Si a esto añadimos un activismo intenso de personas que actúan como exaltados en redes sociales, tenemos la última condición de Thompson: las redes sociales se convierten en caja de resonancia de emociones que enturbian aún más la convivencia, empobreciendo el lenguaje público.
Cerramos esta parte con algunas citas que muestran la forma que ha logrado tejerse una legitimidad propia. En la primera, del 22 de marzo, su manejo de una visión de la historia le proyecta como un líder providencial y por ello desprovisto de ambición personal:
Yo no lucho por cargos, soy en ese sentido soy legítimamente ambicioso [sic]. ¿Sabes qué me importa?
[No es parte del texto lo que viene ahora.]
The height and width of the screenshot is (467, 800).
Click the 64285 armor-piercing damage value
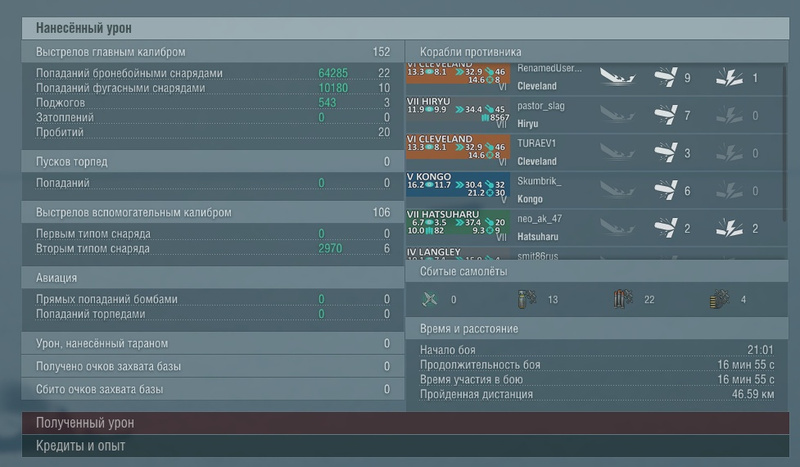tap(332, 73)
Me importa la nación, me importa la historia, me interesa el pueblo de México, no estoy obcecado con ser presidente México para ser un presidente mediocre, conozco la historia, conozco lo que han hecho los presidentes desde Guadalupe Victoria hasta Peña Nieto y no quiero pasar a la historia así, no quiero ser como Salinas, no quiero pasar a la historia como Calderón, como Peña Nieto, quiero pasar a la historia como Juárez, como el apóstol de la democracia, Francisco I. Madero, y como el general Lázaro Cárdenas del Río y no es ego, es buscar ser ni siquiera hombre de Estado, quiero ser hombre de nación.
Las siguientes dos citas, dichas en febrero y marzo respectivamente, retratan al autenticista que puede desacreditar la opinión de expertos porque él tiene la experiencia que un racionalista carece.
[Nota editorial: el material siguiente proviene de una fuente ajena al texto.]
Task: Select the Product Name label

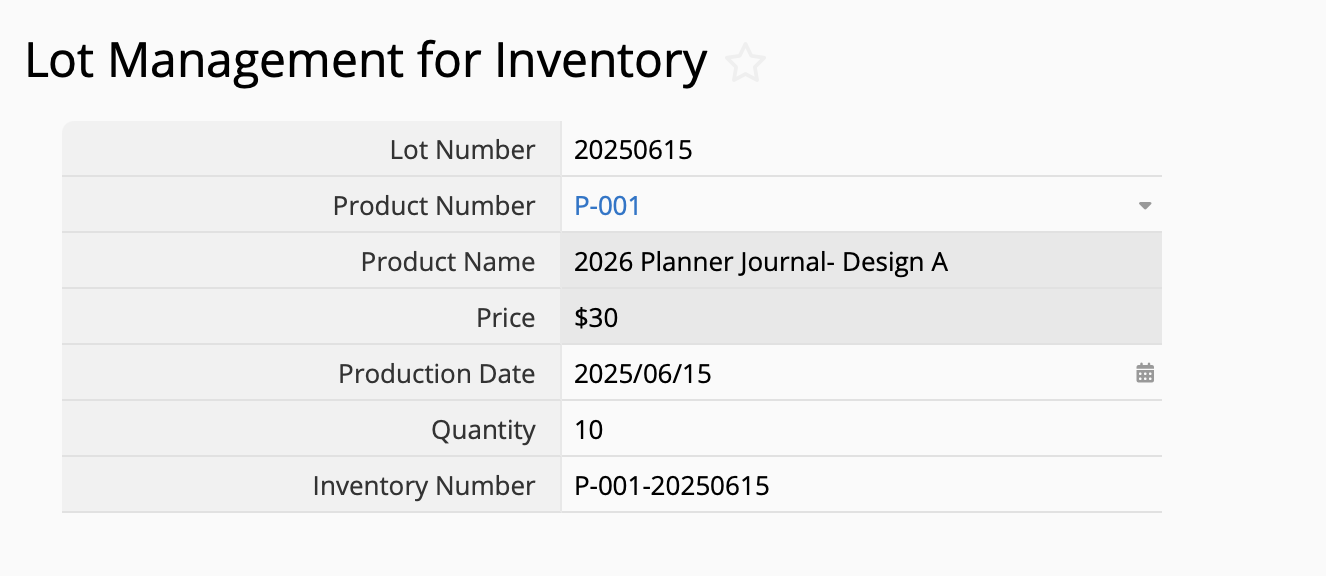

Sobre la toma de Reforma en 2006:
Fue lo correcto, no me arrepiento… solo cuando tiene uno que decidir se ve lo complicado, cuando uno está de mirón profesional, de observador, de analista, pues es otra cosa.
Para desacreditar la reforma energética aprobada este sexenio:
[…]yo tengo otros datos, recorro además el país, a mí me gustaría que los analistas fueran a Ciudad del Carmen y a Villahermosa y que fueran a Coatzacoalcos y fueran a Poza Rica y que fueran a los campos petroleros, donde no se está perforando, donde no se está extrayendo crudo…
¿Qué hacer?
López Obrador será tema de estudio y debate para los retóricos y comunicadores del futuro, y esto se debe no sólo a sus obvias capacidades sino a la falla total de las otras opciones políticas para definir un discurso alternativo que gane la imaginación de la ciudadanía. Por eso es necesario estudiarlo y como se dijo al inicio del texto, hasta admirarlo.
Aunque la generalidad de sus posiciones podría no ser útil para el ejercicio del poder, en estos momentos se trata de ganarlo. Ya veremos qué hará con tanto exégeta si llega a ocupar la silla presidencial. En el inter, un demagogo sabe que la definición le restaría apoyos.
Cada uno de nosotros tenemos responsabilidad sobre lo que se ha hecho con nuestro lenguaje público. Descubramos las tácticas que lo han deteriorado y hagamos algo para restaurarlo, empezando por nuestros timeline.